Cumprimentar é reverenciar
Mais do que uma atitude social, imposta pela educação recebida no âmbito familiar, cumprimentar outra pessoa ao cruzar com ela é reconhecer sua presença física na dimensão material, sobretudo saudar o ser, ou em linguagem “prembabaiana”[1] a entidade humana que não por acaso passou ou chegou até você naquele momento
Sempre reconheci a importância da presença física, mesmo em tempos atuais de internet com suas redes sociais virtuais, porém uma experiência inesquecível ratificou definitivamente esse meu reconhecimento. Há dois meses estive na residência do Dalai Lama, em Daramsala, uma cidade gelada no Himalaia e o vi conferir uma palestra.
Há muitos anos acompanho o Dalai Lama por textos, imagens e vídeos por admiração.

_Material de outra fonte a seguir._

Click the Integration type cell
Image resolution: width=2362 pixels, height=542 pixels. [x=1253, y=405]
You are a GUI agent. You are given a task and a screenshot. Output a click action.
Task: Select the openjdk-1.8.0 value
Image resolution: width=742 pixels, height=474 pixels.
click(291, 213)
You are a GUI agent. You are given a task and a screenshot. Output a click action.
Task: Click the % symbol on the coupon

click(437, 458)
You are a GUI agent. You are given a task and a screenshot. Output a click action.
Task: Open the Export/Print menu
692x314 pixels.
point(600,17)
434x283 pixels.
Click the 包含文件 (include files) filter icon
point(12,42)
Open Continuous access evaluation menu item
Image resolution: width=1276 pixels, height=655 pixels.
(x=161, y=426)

Considerava-o um grande líder espiritual que desempenha uma missão na qual consegue numa linguagem universal tocar as pessoas e chamar atenção do mundo para a opressão chinesa vivida pelo Tibete que obriga a milhões de seres humanos como ele a viverem refugiados em outros países.
Nada do que percebia se compara com o que senti ao contemplar sua presença física. Traduzi minha percepção num primeiro momento, como a pessoa que mais emanava simpatia que eu jamais havia visto na vida. E olha que eu já tive a felicidade de conhecer grandes seres humanos nessas minhas peregrinações espirituais. Antes de ir para Daramsala eu acabara de conhecer o Karmapa em Sarnati e antes do Karmapa, tantos outros desde os 14 anos, quando comecei minha peregrinação.

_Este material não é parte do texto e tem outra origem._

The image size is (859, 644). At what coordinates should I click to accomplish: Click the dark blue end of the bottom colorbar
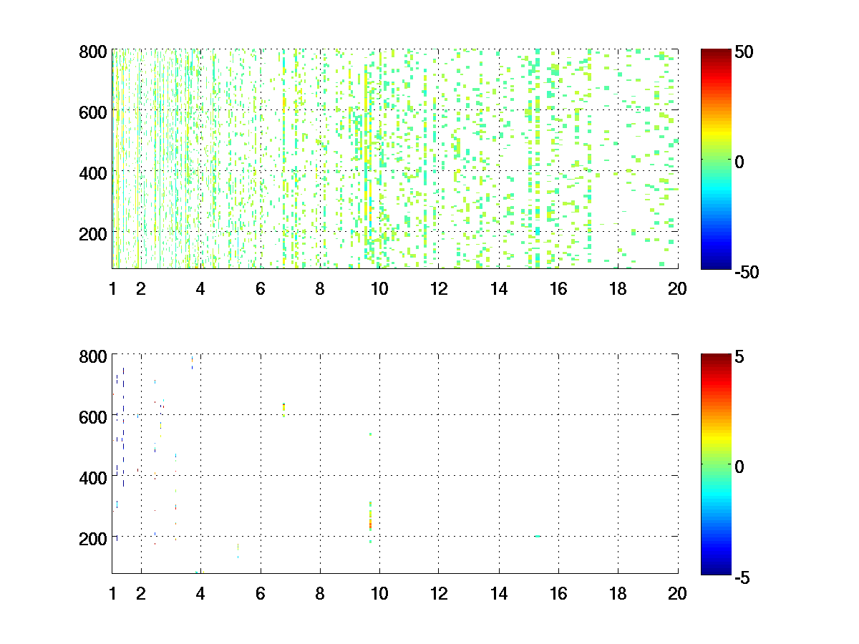pos(716,569)
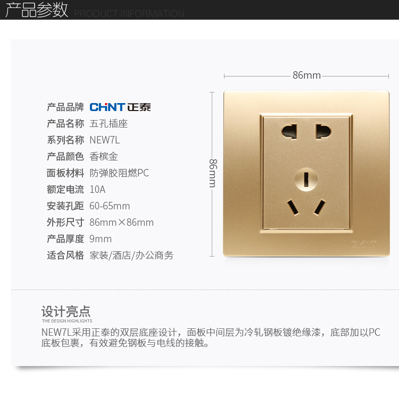The height and width of the screenshot is (399, 399).
Task: Click the 防弹胶阻燃PC material text
Action: coord(119,173)
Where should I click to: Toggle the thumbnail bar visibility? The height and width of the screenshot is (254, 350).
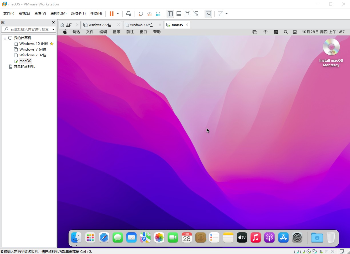179,13
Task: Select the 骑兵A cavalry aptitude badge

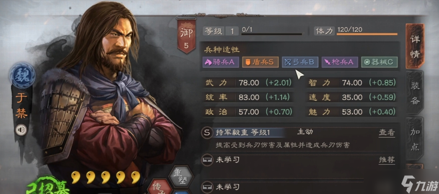Action: tap(220, 62)
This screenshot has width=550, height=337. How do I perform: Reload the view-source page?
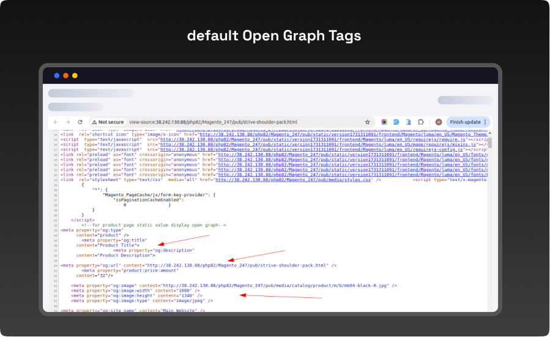click(80, 122)
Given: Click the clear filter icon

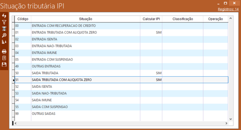Looking at the screenshot, I should click(x=4, y=29).
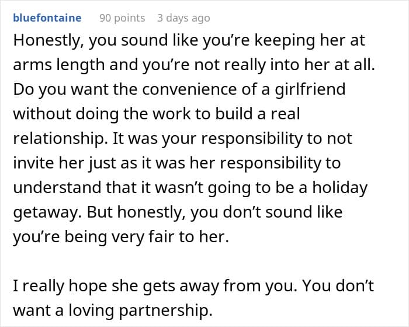The width and height of the screenshot is (409, 327).
Task: Click the 90 points score label
Action: (122, 18)
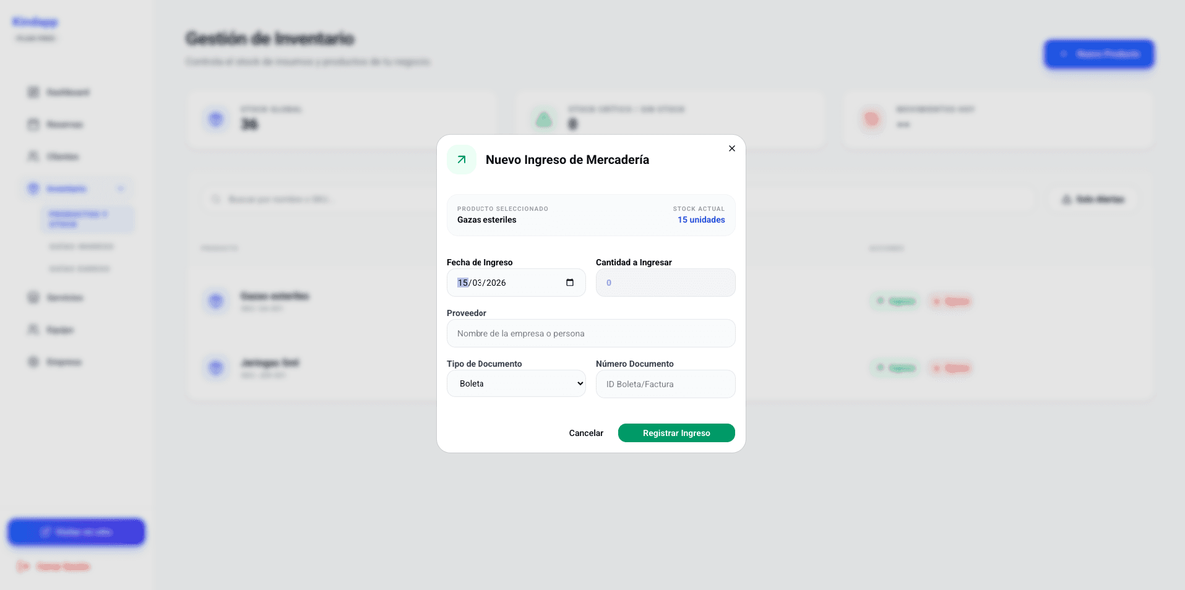Click the Clientes person icon in sidebar
This screenshot has width=1185, height=590.
(x=33, y=156)
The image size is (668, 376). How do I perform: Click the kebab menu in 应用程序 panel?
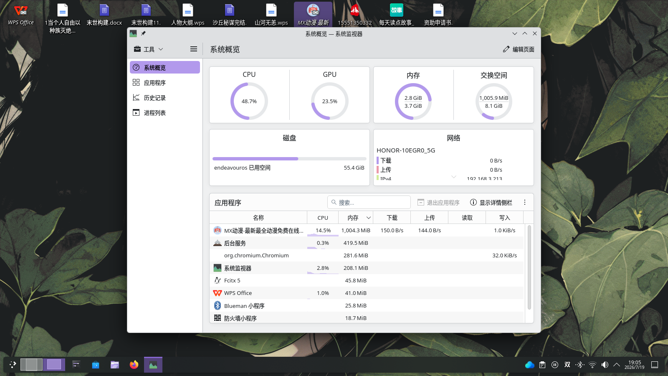[x=525, y=202]
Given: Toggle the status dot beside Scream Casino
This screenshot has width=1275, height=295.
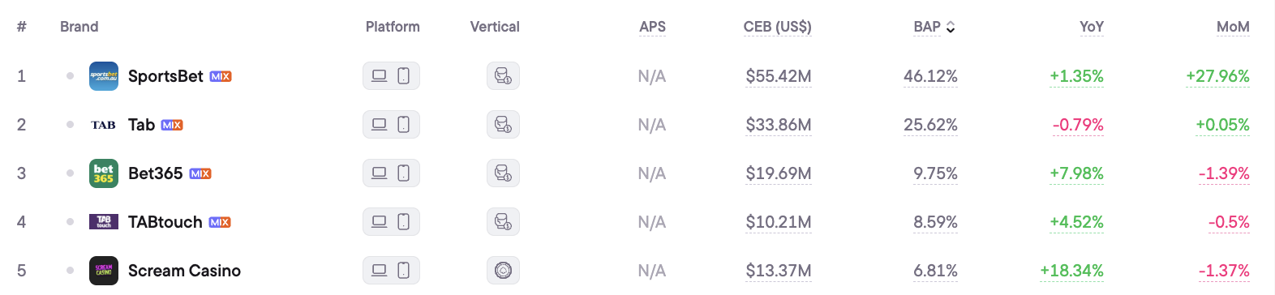Looking at the screenshot, I should pos(71,271).
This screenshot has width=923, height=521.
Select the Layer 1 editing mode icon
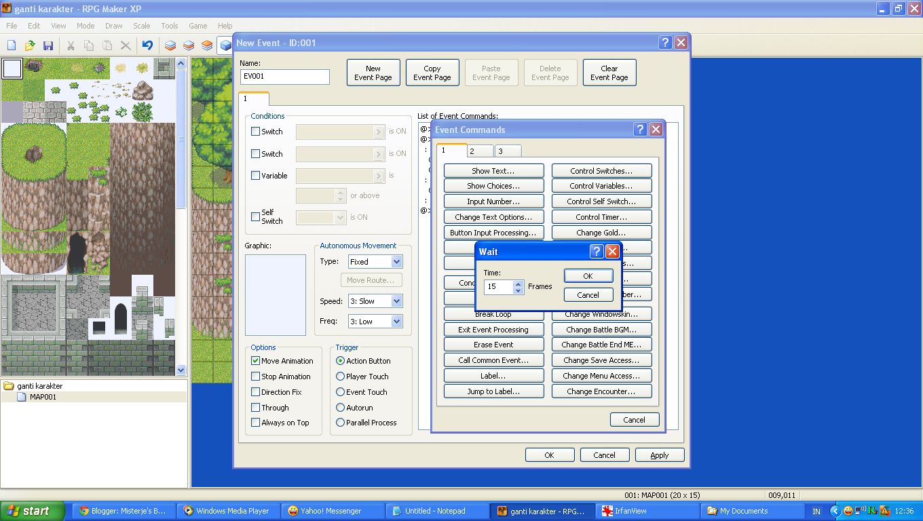click(x=169, y=45)
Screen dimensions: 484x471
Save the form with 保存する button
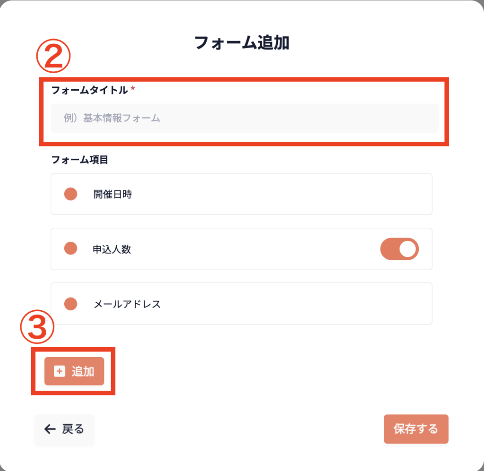(416, 429)
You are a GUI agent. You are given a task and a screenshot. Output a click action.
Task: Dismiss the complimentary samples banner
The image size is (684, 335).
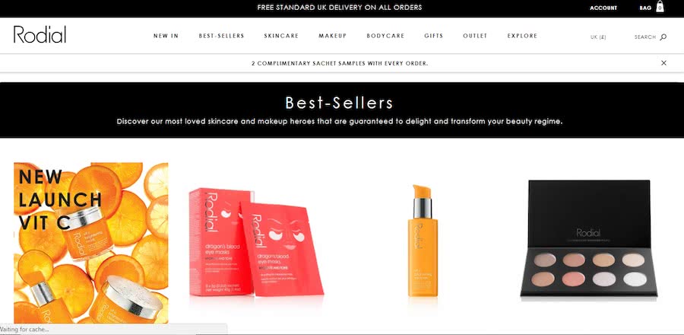663,63
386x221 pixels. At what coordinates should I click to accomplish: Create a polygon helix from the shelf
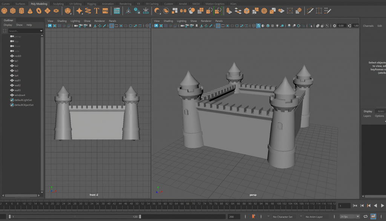click(x=88, y=11)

A energia emanada pelo Dalai Lama identificada por mim como uma “suprema simpatia” e simplicidade, para os adeptos do Budismo do qual é o líder maior, ele é o próprio Buda da Compaixão encarnado. Resguardadas crenças religiosas específicas, o fato é que eu nunca havia estado diante de um ser humano desse tipo, por assim dizer. Nesse momento, entre outras coisas aprendi que nada substitui a presença física dos seres e que dentro de cada um tem tamanha grandeza. Isso deve ser reverenciado, como na tradução do Namastê “Deus que habita em mim, saúda Deus que habita em ti”.
Partindo dessa compreensão, como é possível que eu não perceba a presença de um ser humano? Se eu a percebo, como não saudá-la? Do ponto de vista social seria uma falta de educação fingir que não percebemos uma presença, mas pela perspectiva mais holística, por assim dizer, “não temos um corpo que possui um espírito, somos um espírito vivendo uma experiência corpórea”. Isso muda tudo.
A depender da sua condição social, que é percebida pelos seus trajes, outros símbolos de poder que você possa mostrar, cor da pele ou até posicionamento político, mesmo que seja momentâneo, as pessoas ignoram você, festejam a sua presença, bajulam ou lhe maltratam. Confundidas estão com tantas externalidades propostas pelo sistema, apresentadas pela grande mídia e outros mecanismos sociais de alienação, que muitas pessoas valorizam objetos materiais em detrimento do valor que os seres possuem em si.
Quanto a mim, resta resistir para não sucumbir aos apelos dessa perversidade capitalista e me colocar a disposição no plano físico e em outros a contribuir para que essas pessoas não precisem aprender a reconhecer a humanidade nos outros das piores formas. Que a dor que a vida pode trazer seja substituída por uma permanente onda de amor e cada pessoa reconheça que todas as outras possuem o mesmo valor.
[1] Prem Baba é um mestre brasileiro que possui Ashram também na Índia, cujas mensagens considero especialmente edificantes para os dias atuais da humanidade no planeta.